━━ Data extracts ━━
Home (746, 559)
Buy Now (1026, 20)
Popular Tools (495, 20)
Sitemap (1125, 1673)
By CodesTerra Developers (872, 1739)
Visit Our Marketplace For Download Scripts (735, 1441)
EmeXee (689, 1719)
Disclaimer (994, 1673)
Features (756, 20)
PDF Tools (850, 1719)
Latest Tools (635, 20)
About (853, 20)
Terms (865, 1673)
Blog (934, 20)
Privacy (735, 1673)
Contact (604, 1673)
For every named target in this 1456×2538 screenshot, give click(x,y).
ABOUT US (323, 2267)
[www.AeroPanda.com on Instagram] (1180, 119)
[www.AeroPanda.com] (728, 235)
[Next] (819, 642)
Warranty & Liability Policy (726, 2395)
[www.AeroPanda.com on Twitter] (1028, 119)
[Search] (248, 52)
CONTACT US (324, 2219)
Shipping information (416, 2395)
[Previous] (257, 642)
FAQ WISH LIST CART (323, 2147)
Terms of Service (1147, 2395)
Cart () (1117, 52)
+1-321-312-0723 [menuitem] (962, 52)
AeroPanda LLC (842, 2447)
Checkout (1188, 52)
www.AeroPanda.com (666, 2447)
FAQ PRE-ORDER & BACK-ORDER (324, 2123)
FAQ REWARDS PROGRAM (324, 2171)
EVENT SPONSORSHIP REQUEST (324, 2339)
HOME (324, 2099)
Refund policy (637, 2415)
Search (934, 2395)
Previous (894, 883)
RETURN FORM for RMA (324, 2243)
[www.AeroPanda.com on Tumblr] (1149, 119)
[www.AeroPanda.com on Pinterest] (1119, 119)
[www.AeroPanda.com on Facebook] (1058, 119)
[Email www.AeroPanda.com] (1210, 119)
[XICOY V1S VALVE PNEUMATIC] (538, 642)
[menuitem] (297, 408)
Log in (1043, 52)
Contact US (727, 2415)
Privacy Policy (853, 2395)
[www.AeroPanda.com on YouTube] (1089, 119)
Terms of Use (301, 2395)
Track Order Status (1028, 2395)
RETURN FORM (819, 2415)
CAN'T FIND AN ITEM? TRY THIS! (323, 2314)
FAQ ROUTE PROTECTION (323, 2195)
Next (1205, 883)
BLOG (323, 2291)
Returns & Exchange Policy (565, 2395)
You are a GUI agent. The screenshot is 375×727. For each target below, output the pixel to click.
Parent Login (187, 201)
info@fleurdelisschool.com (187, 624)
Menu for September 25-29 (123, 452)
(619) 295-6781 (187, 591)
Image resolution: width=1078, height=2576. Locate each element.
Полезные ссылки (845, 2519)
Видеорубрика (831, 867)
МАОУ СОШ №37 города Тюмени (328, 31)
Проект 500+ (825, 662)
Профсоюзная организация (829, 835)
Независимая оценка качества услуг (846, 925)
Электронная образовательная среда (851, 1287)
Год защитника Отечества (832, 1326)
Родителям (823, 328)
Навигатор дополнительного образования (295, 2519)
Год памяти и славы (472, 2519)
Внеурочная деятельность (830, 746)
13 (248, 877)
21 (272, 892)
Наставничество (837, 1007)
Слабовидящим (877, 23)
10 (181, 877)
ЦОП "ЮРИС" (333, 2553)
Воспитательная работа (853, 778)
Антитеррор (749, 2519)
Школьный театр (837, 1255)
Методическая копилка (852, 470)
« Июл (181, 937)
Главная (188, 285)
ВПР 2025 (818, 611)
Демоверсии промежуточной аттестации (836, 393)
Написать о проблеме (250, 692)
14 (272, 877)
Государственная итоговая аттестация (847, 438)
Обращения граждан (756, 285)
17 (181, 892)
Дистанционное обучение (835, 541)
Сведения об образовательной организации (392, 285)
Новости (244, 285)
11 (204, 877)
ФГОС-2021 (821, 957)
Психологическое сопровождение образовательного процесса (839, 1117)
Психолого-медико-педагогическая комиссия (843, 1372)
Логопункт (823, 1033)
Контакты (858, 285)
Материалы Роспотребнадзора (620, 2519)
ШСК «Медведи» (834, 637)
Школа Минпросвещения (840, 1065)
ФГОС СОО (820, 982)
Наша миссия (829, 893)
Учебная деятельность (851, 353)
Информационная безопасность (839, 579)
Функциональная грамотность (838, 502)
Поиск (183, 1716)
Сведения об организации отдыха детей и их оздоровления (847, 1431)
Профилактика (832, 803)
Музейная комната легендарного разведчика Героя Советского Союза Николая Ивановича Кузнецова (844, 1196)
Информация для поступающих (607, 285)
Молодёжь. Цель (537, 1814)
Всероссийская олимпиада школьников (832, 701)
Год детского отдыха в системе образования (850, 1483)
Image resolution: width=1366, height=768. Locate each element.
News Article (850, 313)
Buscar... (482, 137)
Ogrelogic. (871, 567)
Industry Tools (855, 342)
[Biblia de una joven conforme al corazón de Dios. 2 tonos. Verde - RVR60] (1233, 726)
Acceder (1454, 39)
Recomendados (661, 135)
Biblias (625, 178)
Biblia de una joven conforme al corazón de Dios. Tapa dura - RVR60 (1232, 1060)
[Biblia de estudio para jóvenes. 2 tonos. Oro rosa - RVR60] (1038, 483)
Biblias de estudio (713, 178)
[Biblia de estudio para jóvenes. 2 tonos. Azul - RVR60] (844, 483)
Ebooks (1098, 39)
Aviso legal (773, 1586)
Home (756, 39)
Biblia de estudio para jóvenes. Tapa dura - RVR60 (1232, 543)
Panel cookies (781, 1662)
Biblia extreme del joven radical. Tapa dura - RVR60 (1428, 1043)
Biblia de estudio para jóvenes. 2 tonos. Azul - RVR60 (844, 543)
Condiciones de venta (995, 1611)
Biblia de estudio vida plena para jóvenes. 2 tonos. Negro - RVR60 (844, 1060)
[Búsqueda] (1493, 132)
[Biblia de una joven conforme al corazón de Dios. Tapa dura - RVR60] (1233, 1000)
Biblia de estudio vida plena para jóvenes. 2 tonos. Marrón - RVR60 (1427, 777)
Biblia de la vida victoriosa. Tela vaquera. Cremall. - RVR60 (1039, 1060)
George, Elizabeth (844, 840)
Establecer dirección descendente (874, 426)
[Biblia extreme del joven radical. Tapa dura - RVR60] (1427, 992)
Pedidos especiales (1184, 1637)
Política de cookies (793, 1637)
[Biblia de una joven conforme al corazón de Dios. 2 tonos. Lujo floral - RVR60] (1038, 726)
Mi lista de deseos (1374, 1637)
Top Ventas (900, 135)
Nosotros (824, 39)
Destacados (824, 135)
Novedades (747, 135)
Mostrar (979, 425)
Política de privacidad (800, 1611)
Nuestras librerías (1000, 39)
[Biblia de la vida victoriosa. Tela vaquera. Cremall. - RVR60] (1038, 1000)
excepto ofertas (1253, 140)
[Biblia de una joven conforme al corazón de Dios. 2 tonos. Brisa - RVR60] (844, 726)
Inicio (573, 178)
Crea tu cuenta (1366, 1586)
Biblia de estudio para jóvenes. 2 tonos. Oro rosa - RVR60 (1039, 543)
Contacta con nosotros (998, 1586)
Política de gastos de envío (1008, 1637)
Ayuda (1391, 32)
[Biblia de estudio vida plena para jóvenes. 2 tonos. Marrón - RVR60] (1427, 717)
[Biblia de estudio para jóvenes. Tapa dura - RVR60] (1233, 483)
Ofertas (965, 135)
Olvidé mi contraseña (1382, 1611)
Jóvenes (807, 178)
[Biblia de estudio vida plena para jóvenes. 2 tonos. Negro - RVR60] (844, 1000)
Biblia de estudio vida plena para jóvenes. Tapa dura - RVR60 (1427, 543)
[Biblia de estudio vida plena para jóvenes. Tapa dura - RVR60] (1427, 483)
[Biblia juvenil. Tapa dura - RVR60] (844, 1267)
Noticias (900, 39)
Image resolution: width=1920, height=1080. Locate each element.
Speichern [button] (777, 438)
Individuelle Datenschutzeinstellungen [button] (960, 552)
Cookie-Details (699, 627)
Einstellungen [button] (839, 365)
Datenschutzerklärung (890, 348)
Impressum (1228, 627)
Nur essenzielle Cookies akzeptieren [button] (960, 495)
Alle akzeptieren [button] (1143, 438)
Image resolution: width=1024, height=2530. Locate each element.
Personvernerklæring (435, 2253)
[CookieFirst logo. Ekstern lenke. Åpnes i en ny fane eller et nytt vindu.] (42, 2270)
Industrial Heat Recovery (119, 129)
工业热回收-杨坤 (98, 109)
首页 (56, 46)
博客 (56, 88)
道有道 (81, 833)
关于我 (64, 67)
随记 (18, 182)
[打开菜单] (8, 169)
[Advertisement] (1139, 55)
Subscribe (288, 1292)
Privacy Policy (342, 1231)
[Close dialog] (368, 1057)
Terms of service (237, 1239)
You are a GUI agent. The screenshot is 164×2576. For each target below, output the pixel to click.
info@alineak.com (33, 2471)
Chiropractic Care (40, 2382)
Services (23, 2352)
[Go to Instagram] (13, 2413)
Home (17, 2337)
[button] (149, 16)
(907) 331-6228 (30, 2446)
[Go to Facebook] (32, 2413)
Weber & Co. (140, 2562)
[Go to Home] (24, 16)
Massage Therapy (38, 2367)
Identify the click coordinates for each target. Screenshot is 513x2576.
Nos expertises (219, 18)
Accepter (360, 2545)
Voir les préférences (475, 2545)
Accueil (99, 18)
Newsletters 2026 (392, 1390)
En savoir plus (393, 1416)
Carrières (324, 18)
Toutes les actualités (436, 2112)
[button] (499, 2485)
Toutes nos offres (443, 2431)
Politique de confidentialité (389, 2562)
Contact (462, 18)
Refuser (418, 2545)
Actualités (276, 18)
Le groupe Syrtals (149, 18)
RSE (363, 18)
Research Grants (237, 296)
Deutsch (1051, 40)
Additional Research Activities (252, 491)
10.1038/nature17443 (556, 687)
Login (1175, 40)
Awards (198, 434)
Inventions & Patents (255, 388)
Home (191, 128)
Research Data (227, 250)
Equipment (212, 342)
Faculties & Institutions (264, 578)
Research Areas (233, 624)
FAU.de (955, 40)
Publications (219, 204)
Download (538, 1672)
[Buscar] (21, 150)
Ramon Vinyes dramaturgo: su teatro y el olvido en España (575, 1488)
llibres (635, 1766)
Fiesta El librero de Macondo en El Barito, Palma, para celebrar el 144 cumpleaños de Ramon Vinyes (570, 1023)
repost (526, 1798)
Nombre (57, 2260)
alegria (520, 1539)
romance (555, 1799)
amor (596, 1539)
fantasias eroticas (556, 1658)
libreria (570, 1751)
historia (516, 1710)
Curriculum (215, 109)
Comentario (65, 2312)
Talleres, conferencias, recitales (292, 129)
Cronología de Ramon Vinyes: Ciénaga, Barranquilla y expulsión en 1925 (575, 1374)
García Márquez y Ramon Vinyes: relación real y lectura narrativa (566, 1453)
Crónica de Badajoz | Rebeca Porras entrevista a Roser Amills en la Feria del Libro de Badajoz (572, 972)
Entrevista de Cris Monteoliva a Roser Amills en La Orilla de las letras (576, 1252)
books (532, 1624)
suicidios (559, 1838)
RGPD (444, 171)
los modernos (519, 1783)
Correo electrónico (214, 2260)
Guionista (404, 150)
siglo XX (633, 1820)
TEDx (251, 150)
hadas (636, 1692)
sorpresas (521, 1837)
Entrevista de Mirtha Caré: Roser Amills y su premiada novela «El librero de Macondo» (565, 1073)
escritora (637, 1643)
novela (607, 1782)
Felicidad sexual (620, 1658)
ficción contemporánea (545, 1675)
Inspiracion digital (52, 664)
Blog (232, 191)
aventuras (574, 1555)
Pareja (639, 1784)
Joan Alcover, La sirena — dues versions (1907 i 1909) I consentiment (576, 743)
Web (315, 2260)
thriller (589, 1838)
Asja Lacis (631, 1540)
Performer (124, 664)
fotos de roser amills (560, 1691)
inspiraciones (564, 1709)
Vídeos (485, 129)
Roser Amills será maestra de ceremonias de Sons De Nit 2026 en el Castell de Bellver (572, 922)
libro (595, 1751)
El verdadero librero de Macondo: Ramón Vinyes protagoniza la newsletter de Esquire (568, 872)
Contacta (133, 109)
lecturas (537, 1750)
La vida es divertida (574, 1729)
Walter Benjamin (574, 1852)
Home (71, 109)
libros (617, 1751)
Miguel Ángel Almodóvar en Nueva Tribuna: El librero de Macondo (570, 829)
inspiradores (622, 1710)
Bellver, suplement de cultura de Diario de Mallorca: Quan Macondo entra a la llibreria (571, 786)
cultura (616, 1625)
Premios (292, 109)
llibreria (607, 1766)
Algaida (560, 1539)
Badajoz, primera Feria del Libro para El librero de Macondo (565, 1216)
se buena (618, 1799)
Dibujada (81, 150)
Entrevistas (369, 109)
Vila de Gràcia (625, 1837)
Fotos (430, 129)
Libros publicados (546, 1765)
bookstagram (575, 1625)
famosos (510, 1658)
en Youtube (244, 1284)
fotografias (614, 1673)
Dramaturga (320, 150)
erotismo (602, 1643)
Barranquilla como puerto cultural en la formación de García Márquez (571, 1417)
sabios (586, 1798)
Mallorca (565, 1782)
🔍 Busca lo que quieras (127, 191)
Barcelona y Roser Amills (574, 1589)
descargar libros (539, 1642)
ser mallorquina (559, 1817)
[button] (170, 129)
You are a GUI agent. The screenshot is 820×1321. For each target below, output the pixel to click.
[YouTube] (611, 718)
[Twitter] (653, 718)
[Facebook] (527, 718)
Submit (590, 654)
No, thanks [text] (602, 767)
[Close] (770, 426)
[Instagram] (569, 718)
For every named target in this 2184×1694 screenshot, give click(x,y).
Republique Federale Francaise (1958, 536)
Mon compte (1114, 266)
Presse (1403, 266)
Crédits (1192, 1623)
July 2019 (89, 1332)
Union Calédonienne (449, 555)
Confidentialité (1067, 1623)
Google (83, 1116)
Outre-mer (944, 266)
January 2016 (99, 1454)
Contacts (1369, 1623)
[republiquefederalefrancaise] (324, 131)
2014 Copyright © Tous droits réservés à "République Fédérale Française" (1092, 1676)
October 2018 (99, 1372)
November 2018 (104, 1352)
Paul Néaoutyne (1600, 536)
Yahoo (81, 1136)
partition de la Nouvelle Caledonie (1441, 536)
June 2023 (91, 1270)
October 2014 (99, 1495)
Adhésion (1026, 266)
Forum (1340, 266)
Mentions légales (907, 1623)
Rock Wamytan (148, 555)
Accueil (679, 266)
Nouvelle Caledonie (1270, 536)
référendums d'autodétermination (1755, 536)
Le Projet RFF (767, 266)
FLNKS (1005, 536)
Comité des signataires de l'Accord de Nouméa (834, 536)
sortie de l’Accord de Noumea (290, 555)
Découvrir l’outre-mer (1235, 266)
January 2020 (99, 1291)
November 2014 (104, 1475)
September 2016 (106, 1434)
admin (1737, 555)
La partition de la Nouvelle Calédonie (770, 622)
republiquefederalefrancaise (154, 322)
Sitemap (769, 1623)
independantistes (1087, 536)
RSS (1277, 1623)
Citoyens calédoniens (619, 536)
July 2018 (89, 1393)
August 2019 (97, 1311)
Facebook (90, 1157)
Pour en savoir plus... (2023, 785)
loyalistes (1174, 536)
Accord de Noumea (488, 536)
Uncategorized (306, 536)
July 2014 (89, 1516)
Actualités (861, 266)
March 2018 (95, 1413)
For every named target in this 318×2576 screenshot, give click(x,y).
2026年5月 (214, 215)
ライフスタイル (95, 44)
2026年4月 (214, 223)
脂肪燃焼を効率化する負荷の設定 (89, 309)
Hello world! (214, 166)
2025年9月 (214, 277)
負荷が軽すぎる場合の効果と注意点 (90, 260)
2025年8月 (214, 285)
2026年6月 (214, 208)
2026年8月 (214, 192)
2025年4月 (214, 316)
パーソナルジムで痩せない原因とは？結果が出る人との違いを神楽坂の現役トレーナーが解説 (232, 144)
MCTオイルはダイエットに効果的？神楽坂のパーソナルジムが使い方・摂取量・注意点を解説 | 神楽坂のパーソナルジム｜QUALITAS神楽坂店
━━━
What to do:
Set down verbatim only the lines between the start of the data above and the line with "Returns & Exchange Policy (565, 2395)", both boundaries included.

Result of this task:
Home (746, 559)
Buy Now (1026, 20)
Popular Tools (495, 20)
Sitemap (1125, 1673)
By CodesTerra Developers (872, 1739)
Visit Our Marketplace For Download Scripts (735, 1441)
EmeXee (689, 1719)
Disclaimer (994, 1673)
Features (756, 20)
PDF Tools (850, 1719)
Latest Tools (635, 20)
About (853, 20)
Terms (865, 1673)
Blog (934, 20)
Privacy (735, 1673)
Contact (604, 1673)
For every named target in this 1456×2538 screenshot, give click(x,y).
ABOUT US (323, 2267)
[www.AeroPanda.com on Instagram] (1180, 119)
[www.AeroPanda.com] (728, 235)
[Next] (819, 642)
Warranty & Liability Policy (726, 2395)
[www.AeroPanda.com on Twitter] (1028, 119)
[Search] (248, 52)
CONTACT US (324, 2219)
Shipping information (416, 2395)
[Previous] (257, 642)
FAQ WISH LIST CART (323, 2147)
Terms of Service (1147, 2395)
Cart () (1117, 52)
+1-321-312-0723 [menuitem] (962, 52)
AeroPanda LLC (842, 2447)
Checkout (1188, 52)
www.AeroPanda.com (666, 2447)
FAQ PRE-ORDER & BACK-ORDER (324, 2123)
FAQ REWARDS PROGRAM (324, 2171)
EVENT SPONSORSHIP REQUEST (324, 2339)
HOME (324, 2099)
Refund policy (637, 2415)
Search (934, 2395)
Previous (894, 883)
RETURN FORM for RMA (324, 2243)
[www.AeroPanda.com on Tumblr] (1149, 119)
[www.AeroPanda.com on Pinterest] (1119, 119)
[www.AeroPanda.com on Facebook] (1058, 119)
[Email www.AeroPanda.com] (1210, 119)
[XICOY V1S VALVE PNEUMATIC] (538, 642)
[menuitem] (297, 408)
Log in (1043, 52)
Contact US (727, 2415)
Privacy Policy (853, 2395)
[www.AeroPanda.com on YouTube] (1089, 119)
Terms of Use (301, 2395)
Track Order Status (1028, 2395)
RETURN FORM (819, 2415)
CAN'T FIND AN ITEM? TRY THIS! (323, 2314)
FAQ ROUTE PROTECTION (323, 2195)
Next (1205, 883)
BLOG (323, 2291)
Returns & Exchange Policy (565, 2395)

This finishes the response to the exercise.